── Record extracts

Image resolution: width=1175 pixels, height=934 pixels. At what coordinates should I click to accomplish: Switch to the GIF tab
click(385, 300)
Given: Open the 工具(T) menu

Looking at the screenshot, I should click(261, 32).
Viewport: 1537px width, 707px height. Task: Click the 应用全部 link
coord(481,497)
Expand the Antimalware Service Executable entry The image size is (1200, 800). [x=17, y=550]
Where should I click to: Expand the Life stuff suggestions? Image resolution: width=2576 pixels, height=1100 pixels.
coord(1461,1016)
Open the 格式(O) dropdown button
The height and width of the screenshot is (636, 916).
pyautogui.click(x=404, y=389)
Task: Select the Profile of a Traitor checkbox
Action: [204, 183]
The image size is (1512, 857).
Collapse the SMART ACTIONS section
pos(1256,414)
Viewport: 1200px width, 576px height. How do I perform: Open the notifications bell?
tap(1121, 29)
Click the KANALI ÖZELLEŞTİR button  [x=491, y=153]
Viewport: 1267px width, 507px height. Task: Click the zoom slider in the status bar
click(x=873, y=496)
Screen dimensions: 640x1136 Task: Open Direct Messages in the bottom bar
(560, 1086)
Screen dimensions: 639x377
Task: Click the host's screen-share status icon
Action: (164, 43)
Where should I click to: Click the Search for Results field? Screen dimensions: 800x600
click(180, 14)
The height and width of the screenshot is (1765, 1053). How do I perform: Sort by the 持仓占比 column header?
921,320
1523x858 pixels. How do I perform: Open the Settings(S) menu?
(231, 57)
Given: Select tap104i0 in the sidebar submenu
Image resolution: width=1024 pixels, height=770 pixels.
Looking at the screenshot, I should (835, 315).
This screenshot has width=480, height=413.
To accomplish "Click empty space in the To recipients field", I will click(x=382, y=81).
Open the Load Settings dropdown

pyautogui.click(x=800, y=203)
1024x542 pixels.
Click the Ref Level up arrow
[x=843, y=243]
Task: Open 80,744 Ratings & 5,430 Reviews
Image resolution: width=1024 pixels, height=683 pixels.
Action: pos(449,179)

────

- **Your assignment**:
The records are to be retyped exactly. No line may be skipped.

- **Result of this exercise**:
Image resolution: width=1175 pixels, height=934 pixels. At what coordinates should I click to accomplish: Switch to the GIF tab
click(385, 300)
Given: Open the 工具(T) menu

Looking at the screenshot, I should click(261, 32).
Viewport: 1537px width, 707px height. Task: Click the 应用全部 link
coord(481,497)
Expand the Antimalware Service Executable entry The image size is (1200, 800). [x=17, y=550]
Where should I click to: Expand the Life stuff suggestions? Image resolution: width=2576 pixels, height=1100 pixels.
coord(1461,1016)
Open the 格式(O) dropdown button
The height and width of the screenshot is (636, 916).
pyautogui.click(x=404, y=389)
Task: Select the Profile of a Traitor checkbox
Action: [204, 183]
The image size is (1512, 857).
Collapse the SMART ACTIONS section
pos(1256,414)
Viewport: 1200px width, 576px height. How do I perform: Open the notifications bell?
tap(1121, 29)
Click the KANALI ÖZELLEŞTİR button  [x=491, y=153]
Viewport: 1267px width, 507px height. Task: Click the zoom slider in the status bar
click(x=873, y=496)
Screen dimensions: 640x1136 Task: Open Direct Messages in the bottom bar
(560, 1086)
Screen dimensions: 639x377
Task: Click the host's screen-share status icon
Action: (164, 43)
Where should I click to: Click the Search for Results field? Screen dimensions: 800x600
click(180, 14)
The height and width of the screenshot is (1765, 1053). How do I perform: Sort by the 持仓占比 column header?
921,320
1523x858 pixels. How do I perform: Open the Settings(S) menu?
(231, 57)
Given: Select tap104i0 in the sidebar submenu
Image resolution: width=1024 pixels, height=770 pixels.
Looking at the screenshot, I should (835, 315).
This screenshot has width=480, height=413.
To accomplish "Click empty space in the To recipients field", I will click(x=382, y=81).
Open the Load Settings dropdown

pyautogui.click(x=800, y=203)
1024x542 pixels.
Click the Ref Level up arrow
[x=843, y=243]
Task: Open 80,744 Ratings & 5,430 Reviews
Image resolution: width=1024 pixels, height=683 pixels.
Action: pos(449,179)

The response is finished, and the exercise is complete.